Because surgical trauma and gastric cancer lymph node clearing range and neoadjuvant chemotherapy inevitably cause a reaction, tissue edema fibrosis can raise the possibility of complications during and after surgery [36]. The choice of appropriate TTS must also be considered from the perspective of balancing systemic and local reactions and long-term survival after chemotherapy. However, fewer studies have been conducted on the correlation between TTS and intraoperative and postoperative complications; therefore, additional prospective studies are needed to test and confirm these assumptions.

On the other hand, NCT brings a greater survival benefit than chemotherapy after surgery for resectable gastric cancer [37]. A recent meta-analysis reported that TPF (taxane and platinum plus fluoropyrimidine) triple neoadjuvant chemotherapy was more beneficial for pCR, OS, and DFS in patients with gastric cancer than other regimens [38]. NCT may be associated with increased morbidity and mortality [23]. NCT may cause adverse events such as leukopenia, neutropenia, nausea and vomiting, and fatigue in patients, with a higher incidence of triple therapy [38]. Prolonged TTS in some patients may be related to these complications.

Limitations

The main limitation of the study is that only five retrospective clinical studies were included. The primary aim of this study was to analyze the effects of the time interval to surgery on the outcome of neoadjuvant therapy for gastric cancer patients. The limited number of investigations and the majority of studies are from one country affected the power of the study and could be a of cause research bias. In addition, we did not analyze the effects of different drug regimens of TTS on the efficacy of neoadjuvant therapy. In the present study, we did not limit the neoadjuvant drug regimens that were included in the study. However, all of the studies included in the analysis were not restricted to single chemotherapy regimens but adopted multi-chemotherapy regimens. Therefore, the effects of different drug regimens of TTS on treatment outcome were not analyzed. Last, there are many factors that affect the short-term and long-term efficacy of neoadjuvant therapy. For example, immune status, primary tumor stage, and tumor molecular characteristics are all important influencing factors. Due to the limited number of retrospective clinical studies, the influences of these factors on TTS and treatment outcome were not analyzed in this study.

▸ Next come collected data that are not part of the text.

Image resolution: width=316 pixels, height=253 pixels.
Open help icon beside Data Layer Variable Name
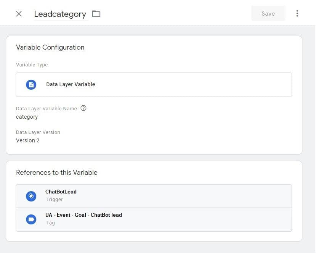83,108
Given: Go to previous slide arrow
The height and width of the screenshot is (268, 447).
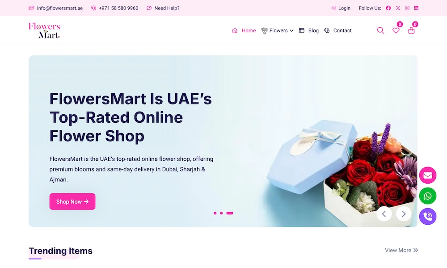Looking at the screenshot, I should [384, 214].
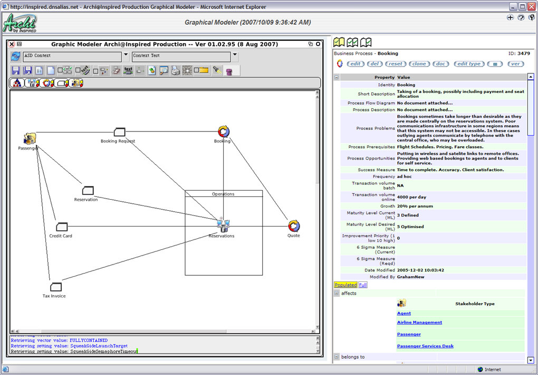Click the magnifier zoom tool icon
538x375 pixels.
click(164, 70)
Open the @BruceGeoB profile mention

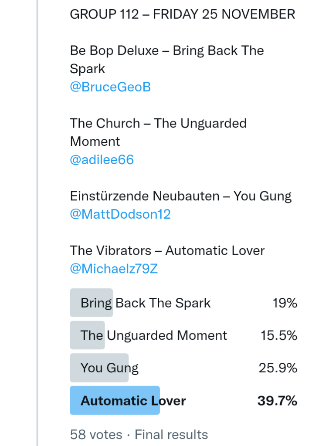(110, 87)
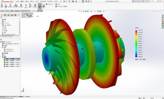The height and width of the screenshot is (99, 164).
Task: Select the second mode shape amplitude plot item
Action: (12, 61)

Although with this, our study suggests that a time interval to surgery of 4–6 weeks after neoadjuvant chemotherapy may be the most appropriate choice for patients with advanced gastric cancer treated with neoadjuvant chemotherapy based on current clinical evidence. Of course, to make better treatment decisions and choose the appropriate TTS for different patients, more high-quality research is worth looking forward to in the future. Perhaps prospective, large sample, and multicenter research will be helpful for solving this problem.

Conclusions

The current meta-analysis revealed that surgery within 6 weeks after NCT in patients with LAGC is associated with increased overall survival. Certainly, further clinical trials are warranted to ascertain the survival benefit of TTS of 4–6 weeks for patients with gastric cancer.